As a young boy, he bunked classes at primary school and instead teamed up with friends and enacted children’s version of Kathakali. A few years later, the passion took the teenager from Kodungallur to near Shoranur, to learn the classical art at a fledgling institute in the 1940s. That was how Vadakkedath Kanjiraparambil Gangadharan enrolled himself at Kalamandalam, defying the advice of his aristocratic parents.
While his batchmate Ramankutty Nair went on to become a purist’s celebrity, Gangadharan strayed from the orthodox Kalluvazhi style they were trained in, under the uncompromising Pattikkamthodi Ravunni Menon. The result was the introduction of a theatre genre that gained its own place in Kerala’s 20th century cultural history. And Kalamandalam Gangadharan became the pioneer of what came to be called ballet across the length and breadth of the State. As its characters in realistic costumes essayed stories by blending light dance with often dense drama, the simple narrative refreshed the aesthetics of a vast population.

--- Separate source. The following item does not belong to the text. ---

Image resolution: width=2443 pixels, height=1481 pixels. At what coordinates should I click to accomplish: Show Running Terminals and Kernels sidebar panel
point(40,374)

Today, 15 years after Gangadharan’s death, his art form has lost much of its appeal in a milieu that is vastly different from the Kerala of the 1950s and 60s. That had been the time when Communism had spun much thicker wefts into the State’s cultural fabric.
It was that egalitarian spirit that led the dancer to wed KPAC Sudharma. The theatre artiste hailed from a contrasting socio-economic background and her lead role in epoch-defining play Ningalenne Communistakki won her a huge following among the masses.
The wedding in 1957, with the blessings of the (undivided) Communist Party of India, had actor Sankaradi as the best man. It meant Gangadharan was to settle in Kollam, the hometown of Sudharma, who was also a classical vocalist and veena player. It also turned out to be the year the dancer founded the Indian Dance Academy. Gangadharan already had his tryst with the Kollam from the early 1950s as one of Kerala’s founding members of the IPTA (the pro-Left Indian People’s Theatre Association).
Gangadharan had abandoned Kathakali after his course in Kalamandalam because he had begun to follow a changed line of thought. “Any art should have a theme or moral that would be of use to the common people,” he was quoted as saying in an interview published in 1990. “The dance should inspire them to try it out themselves; else the form won’t last long.”
Notwithstanding his migration from a circle of friends practising feudal-era arts to that of a revolution-seeking league, Gangadharan retained personal ties with his past.
The couple’s eldest daughter, Chitra Gangadharan, recalls her childhood in their house in suburban Kadappakada where they had visitors from divergent streams of the arts. “We had progressive theatre activist-writers such as Thoppil Bhasi, O.N.V. Kurup, P. Bhaskaran, Kakkanadan and Kambisseri Karunakaran. There were also father’s Kalamandalam contemporaries like Ramankutty Nair, Krishnankutty Poduval, Appukutty Poduval…”
Chitra, who used to dance and now teaches in a north Kerala college, remembers Gangadharan’s performance in his masterpiece Premashilpi. It was a 45-minute solo performance based on Pygmalion, the Greek mythological sculptor who falls in love with his own work of art. “As a child, I would watch in awe as my father would, at one point, stir his body like a ripple. It would gain vibrancy to look like massive waves; then recede before he’d freeze to stillness,” she says.
Chitra’s sister Lekha Sasikumar recounts that her parents had happily permitted her to realise her dream of learning Bharatanatyam. “Between them, my parents shared a strong bond,” she says. Sudharma’s death in early 1995 weakened Gangadharan’s health, she adds.
In an uncanny coincidence, the dancer died when his Academy was staging its swan song — only hours after Gangadharan had announced dissolution of the institution.
A recipient of honours such as the Union Ministry of Culture’s fellowship and the Kerala Sangeetha Nataka Akademi award, Gangadharan, whose famous disciples included actors KPAC Lalitha, Perunna Leelamani and Vijaya Lakshmi, never chased titles.
“He seldom treasured them either,” says his son, G. Santhosh. “Once from our backyard, we retrieved a medal he got after a Berlin show in 1973. I happened to dig it out in the early 1990s.”
Today, nuggets about Gangadharan and his life lie beneath layers of public memory.